Écriture, mémoire et traumatisme : transformer la douleur en récit
Écrire un traumatisme est une manière de mettre en mots une expérience douloureuse. Cette expérience peut être ponctuelle (viol, agression, accident, deuil) ou sur du long terme (harcèlement, violence domestique, maltraitance, inceste, climat incestuel). En écrivant, on replace le ou les événements dans le contexte d’une vie, en explorant la mémoire et le traumatisme qui s’y rattachent. L’écriture permet de prendre le temps de choisir les mots qui conviennent au rythme qui convient. Vous l’aurez compris, le processus d’écriture est autant, voire plus, important que le résultat.
« Pourquoi est-ce que j’écris ce livre ? Parce que je peux… »
Pourquoi écrire un traumatisme ?
Écriture, mémoire et traumatisme : un chemin de libération
Écrire un traumatisme n’est pas un geste anodin. Les bénéfices de cette expérience ne sont plus à démontrer, pour peu que l’on soit bien accompagné.e et que l’on prenne soin d’éviter quelques pièges. Je vous explique tout.
Les bénéfices psychologiques de l’écriture
Extérioriser ses émotions. L’écriture est un outil pour extérioriser ses émotions, ses sensations, son ressenti, et peut-être réduire l’intensité d’un souvenir. Il n’est jamais nécessaire de faire le récit détaillé de l’événement traumatique. Vous pouvez l’exprimer en image grâce à la photographie, au dessin, au collage, à la peinture.
Nommer ce qui est arrivé. Écrire est une occasion de nommer explicitement ce qui s’est produit, de définir ce qui est arrivé : maltraitance, viol, climat incestuel, violence domestique, inceste, agression, accident.
Donner du sens à la souffrance. Un des nombreux bénéfices de l’écriture est la construction d’une narration qui donne du sens à la souffrance. Cela passe par la reconstitution de son histoire avant et après l’événement traumatique. On prend le temps d’assimiler l’événement, de comprendre ce qui s’est passé, et surtout d’expliquer comment on s’en est sorti ainsi que les ressources et personnes qui nous ont aidées. On donne une signification à ce qui s’est passé, tout en créant une nouvelle histoire.
Intégrer l'événement dans son histoire. Écrire donne la possibilité de réintégrer un traumatisme dans son histoire de vie sans qu’il la domine, tout en travaillant sur sa mémoire et ces traumatismes afin de transformer cette expérience intime en récit porteur de sens. Selon Neige Sinno, l’auteure du remarquable Triste tigre (p. 259) :
« Le témoignage me limite, il m’oblige à circonscrire mon expérience, à l’enfermer dans sa singularité, à faire qu’elle ne soit pas plus que ce qu’elle est. Mais il s’agit aussi de faire en sorte qu’elle ne soit pas moins que ce qu’elle est, qu’elle ne soit pas réduite à rien, renvoyée au silence d’où elle procède (…) »
Apaiser le deuil. Le processus de deuil peut être plus difficile lorsqu’il n’y a pas de rituel ou de cérémonie pour marquer la perte. L’écriture est une manière d’aborder le deuil que représente la remise en question de notre confiance, de nos valeurs et de nos croyances.

CONSIGNES:
1) D'après le texte sur l'écriture du traumatisme, quel livre a écrit Neige Sinno ?
2) Prolongez le texte sur l'écriture du traumatisme à la suite de sa dernière phrase.
Les lignes ci-dessous proviennent d'une autre source.

DONNÉES FOURNIES:
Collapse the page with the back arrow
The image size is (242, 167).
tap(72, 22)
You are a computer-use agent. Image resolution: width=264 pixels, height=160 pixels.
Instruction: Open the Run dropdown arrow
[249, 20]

RÉPONSES:
1) Triste tigre.

2)
Réorganiser le chaos intérieur. Le cerveau traite différemment les événements particulièrement stressants. Ainsi, la mémoire traumatique apparaît souvent comme fracturée, elle ne permet pas d’organiser l’événement. Le rapport au temps et aux sensations est altéré. Parfois on ne se rappelle tout simplement de rien et c’est une bonne chose. L’amnésie est un moyen de se protéger. Le récit sert uniquement à recoller les morceaux.
Reprendre le contrôle. À l’origine du traumatisme psychologique, il y a le sentiment d’impuissance ressenti lors d’un événement traumatique. Décider des mots que l’on va employer pour raconter, ainsi que la manière dont on va raconter, est une manière de reprendre le contrôle. Lorsque vous écrivez, vous êtes seul.e à décider. Vous pouvez écrire, puis retravailler ou couper certains passages, en ajouter d’autres :
« Tout ne sera donc pas dit, pas écrit, parce que d’une troublante manière, par un étrange sort, le silence face à la chose est ce qui me maintient droite. Ce silence sera mon secret, ma colère, mon objet de chantage, mon jardin de minuit, mon retour au pouvoir, enfin. » (Natacha Appanah, La Nuit au cœur)
Les bénéfices sociaux et culturels de l’écriture
Briser le silence et contribuer à la visibilité de sujets souvent tabous. Écrire est une occasion de créer du lien avec d’autres survivant.es, d’ouvrir le dialogue, mais aussi d’exprimer son vécu et son ressenti à ses proches.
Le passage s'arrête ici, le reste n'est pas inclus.